Copia literalmente las siguientes líneas de datos, sin omitir ni alterar ninguna.
——————
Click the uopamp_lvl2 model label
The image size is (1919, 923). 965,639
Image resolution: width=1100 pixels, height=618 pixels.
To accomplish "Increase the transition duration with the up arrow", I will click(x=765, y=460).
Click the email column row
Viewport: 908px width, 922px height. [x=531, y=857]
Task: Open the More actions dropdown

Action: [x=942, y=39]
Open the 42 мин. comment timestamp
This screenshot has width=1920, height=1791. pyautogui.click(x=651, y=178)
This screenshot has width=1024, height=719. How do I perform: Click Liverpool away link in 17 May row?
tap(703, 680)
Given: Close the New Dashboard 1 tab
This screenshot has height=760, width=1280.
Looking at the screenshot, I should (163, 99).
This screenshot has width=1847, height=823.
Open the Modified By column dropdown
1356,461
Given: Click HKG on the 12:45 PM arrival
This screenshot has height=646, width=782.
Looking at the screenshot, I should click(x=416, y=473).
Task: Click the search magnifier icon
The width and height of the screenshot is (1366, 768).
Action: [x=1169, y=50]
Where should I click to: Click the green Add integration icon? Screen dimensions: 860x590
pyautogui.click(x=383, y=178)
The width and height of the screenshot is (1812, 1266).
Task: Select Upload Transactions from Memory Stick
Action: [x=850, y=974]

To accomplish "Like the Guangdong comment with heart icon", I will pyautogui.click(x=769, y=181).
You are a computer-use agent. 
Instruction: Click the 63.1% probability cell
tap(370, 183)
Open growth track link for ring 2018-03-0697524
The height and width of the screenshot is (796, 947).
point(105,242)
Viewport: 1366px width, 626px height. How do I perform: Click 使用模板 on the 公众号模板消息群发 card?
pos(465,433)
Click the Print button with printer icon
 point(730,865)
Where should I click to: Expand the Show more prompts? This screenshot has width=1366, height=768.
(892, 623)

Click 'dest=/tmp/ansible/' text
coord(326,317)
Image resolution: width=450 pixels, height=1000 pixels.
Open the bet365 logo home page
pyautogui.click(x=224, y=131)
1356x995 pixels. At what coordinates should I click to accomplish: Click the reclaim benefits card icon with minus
——————
▸ **Respuesta**:
Click the uopamp_lvl2 model label
The image size is (1919, 923). 965,639
Image resolution: width=1100 pixels, height=618 pixels.
To accomplish "Increase the transition duration with the up arrow", I will click(x=765, y=460).
Click the email column row
Viewport: 908px width, 922px height. [x=531, y=857]
Task: Open the More actions dropdown

Action: [x=942, y=39]
Open the 42 мин. comment timestamp
This screenshot has width=1920, height=1791. pyautogui.click(x=651, y=178)
This screenshot has width=1024, height=719. How do I perform: Click Liverpool away link in 17 May row?
tap(703, 680)
Given: Close the New Dashboard 1 tab
This screenshot has height=760, width=1280.
Looking at the screenshot, I should (163, 99).
This screenshot has width=1847, height=823.
Open the Modified By column dropdown
1356,461
Given: Click HKG on the 12:45 PM arrival
This screenshot has height=646, width=782.
Looking at the screenshot, I should click(x=416, y=473).
Task: Click the search magnifier icon
The width and height of the screenshot is (1366, 768).
Action: [x=1169, y=50]
Where should I click to: Click the green Add integration icon? Screen dimensions: 860x590
pyautogui.click(x=383, y=178)
The width and height of the screenshot is (1812, 1266).
Task: Select Upload Transactions from Memory Stick
Action: [x=850, y=974]

To accomplish "Like the Guangdong comment with heart icon", I will pyautogui.click(x=769, y=181).
You are a computer-use agent. 
Instruction: Click the 63.1% probability cell
tap(370, 183)
Open growth track link for ring 2018-03-0697524
The height and width of the screenshot is (796, 947).
point(105,242)
Viewport: 1366px width, 626px height. How do I perform: Click 使用模板 on the 公众号模板消息群发 card?
pos(465,433)
Click the Print button with printer icon
 point(730,865)
Where should I click to: Expand the Show more prompts? This screenshot has width=1366, height=768.
(892, 623)

Click 'dest=/tmp/ansible/' text
coord(326,317)
Image resolution: width=450 pixels, height=1000 pixels.
Open the bet365 logo home page
pyautogui.click(x=224, y=131)
1356x995 pixels. At what coordinates should I click to accomplish: Click the reclaim benefits card icon with minus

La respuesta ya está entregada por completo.